I don’t know how to spell the sound, but you’ve all heard it. It’s the world’s briefest auditory conveyance of No Way, You’ve Got to be Kidding, or That’s a Rotten Idea If I’ve Ever Heard One.

My idea for the new story fizzled like a party balloon with a pin prick. The creative air seeped out, faster and faster, and I just stood there, dismayed. And finally I said it. “Well, I’ve just broken the first rule of creativity.” 

Rob simply looked at me. He doesn’t know the rule, and he wouldn’t care about it if he knew. But he’ll gladly give me his first reaction to anything he considers even slightly ludicrous.

Have you caught on to the rule? 

In case you haven’t, the rule is, Never share the first blush of a creative idea with ANYONE.  Not until you’ve got it down on paper, not until the thing is mostly written and you can’t easily unwrite it.  

If it was a dumb idea in the first place, you’ll soon know. If it wasn’t, you risk letting someone kill your baby while it’s still in the womb.

Everyone who writes knows this rule, and no one better than I. My inner voice invariably says, Don’t share this, and I should have listened, but I didn’t; instead I rushed out to expose my great new vision to toxic fumes. Not too smart. 

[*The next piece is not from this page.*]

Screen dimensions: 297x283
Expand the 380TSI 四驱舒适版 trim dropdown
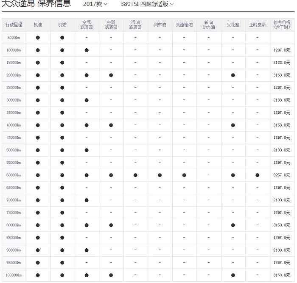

I finally said, “Nora Ephron’s book is called, ‘I Remember Nothing.’ Do you think that’s a good title?” And he said No. 

Well, that was some comfort, anyway. I’m sure Ephron has sold a million copies of this very funny book with the mediocre title. Except I happen to love it, bad title and all.  

I’m also willing to bet she wrote the book first and asked for opinions last. Which means, among all her other talents, Ephron knew enough not to stifle her creativity.